● THE TASK
Quote each line of the material verbatim, without the pictures.

● EXERCISE DATA

::::::

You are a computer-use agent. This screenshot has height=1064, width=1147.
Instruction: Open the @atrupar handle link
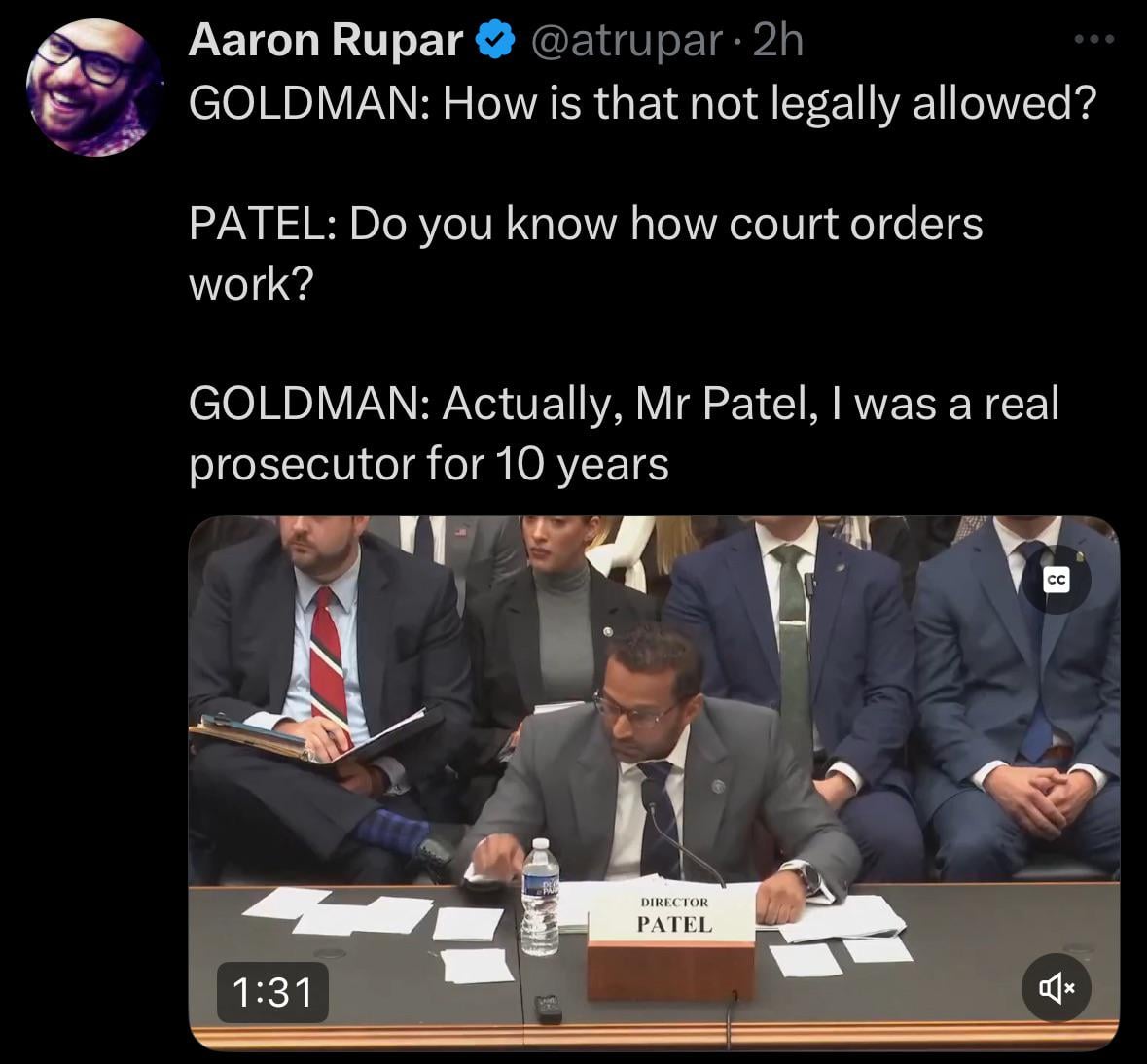tap(627, 40)
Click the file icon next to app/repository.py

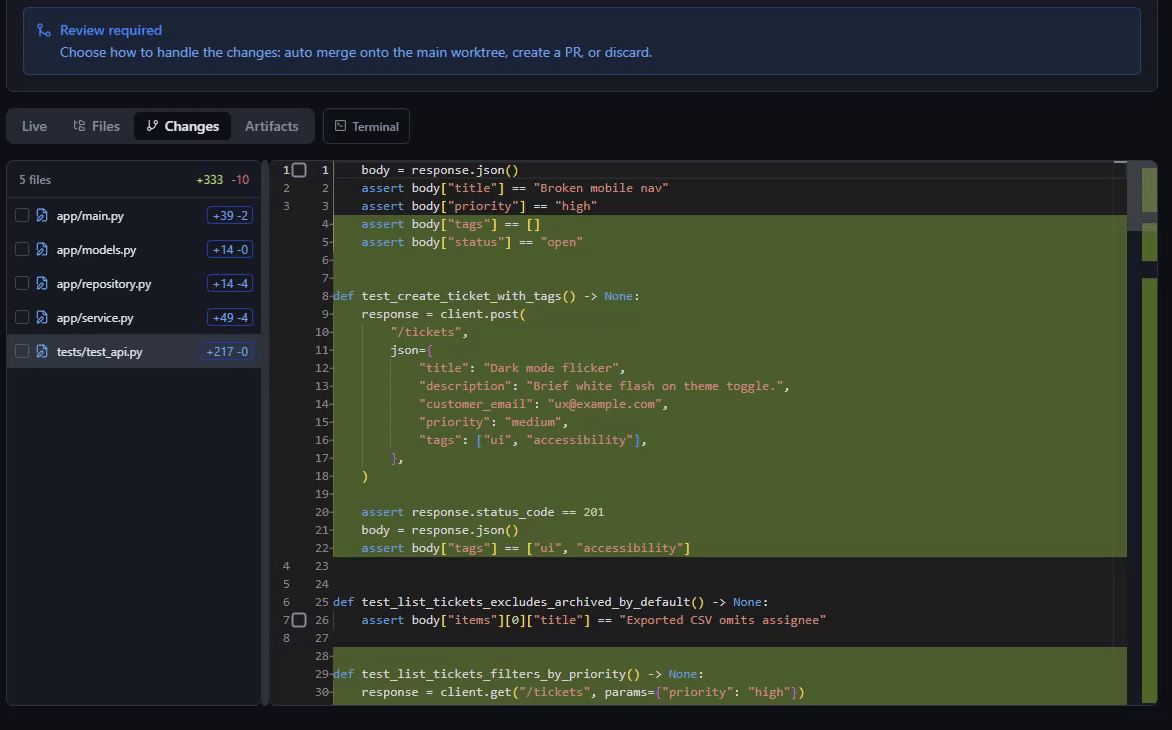coord(42,284)
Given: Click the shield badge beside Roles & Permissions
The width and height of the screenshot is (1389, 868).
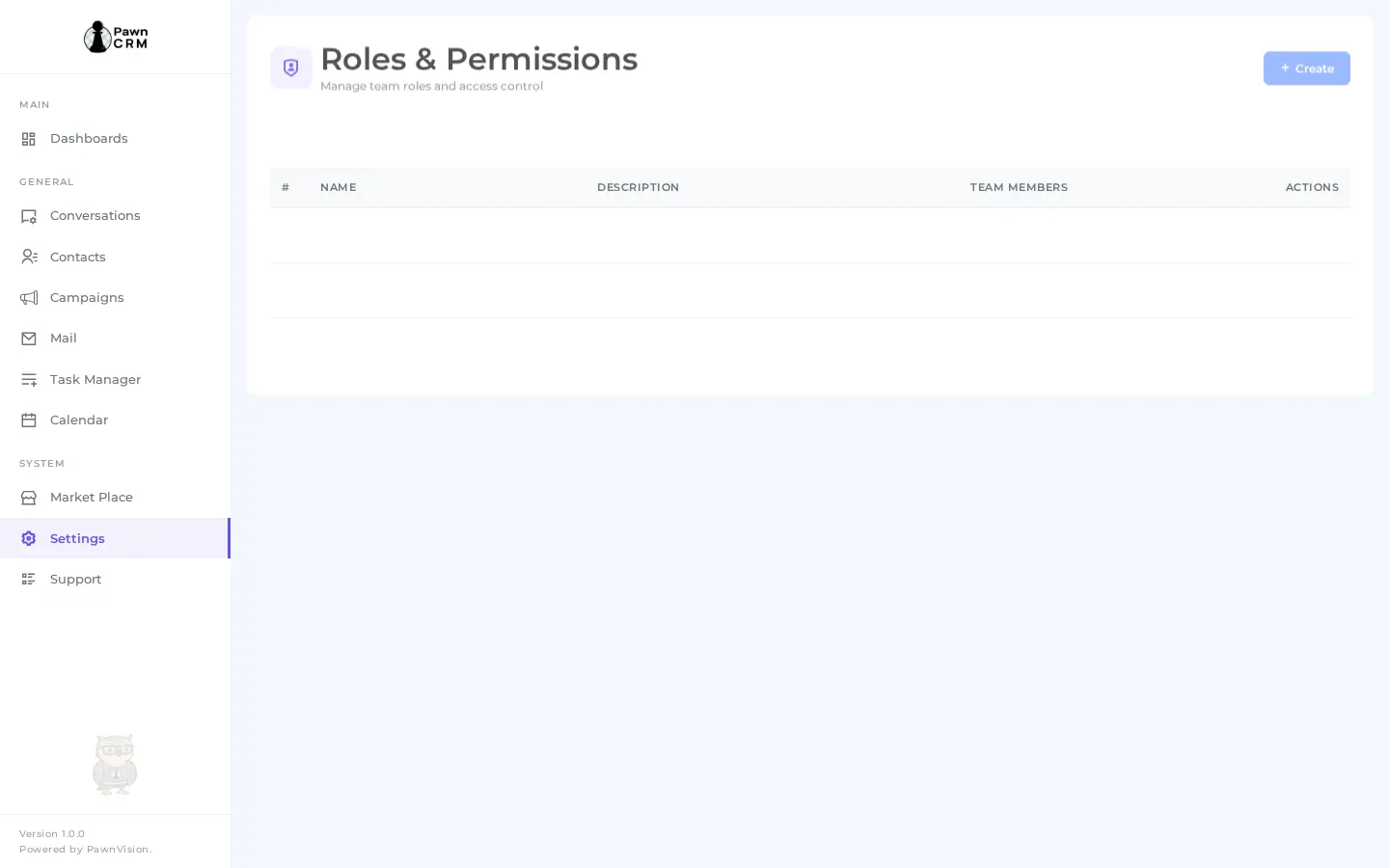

::::::

● TASK RESPONSE
You are a computer-use agent. This screenshot has height=1064, width=1147.
Instruction: Open the @atrupar handle link
tap(627, 40)
Click the file icon next to app/repository.py

coord(42,284)
Given: Click the shield badge beside Roles & Permissions
The width and height of the screenshot is (1389, 868).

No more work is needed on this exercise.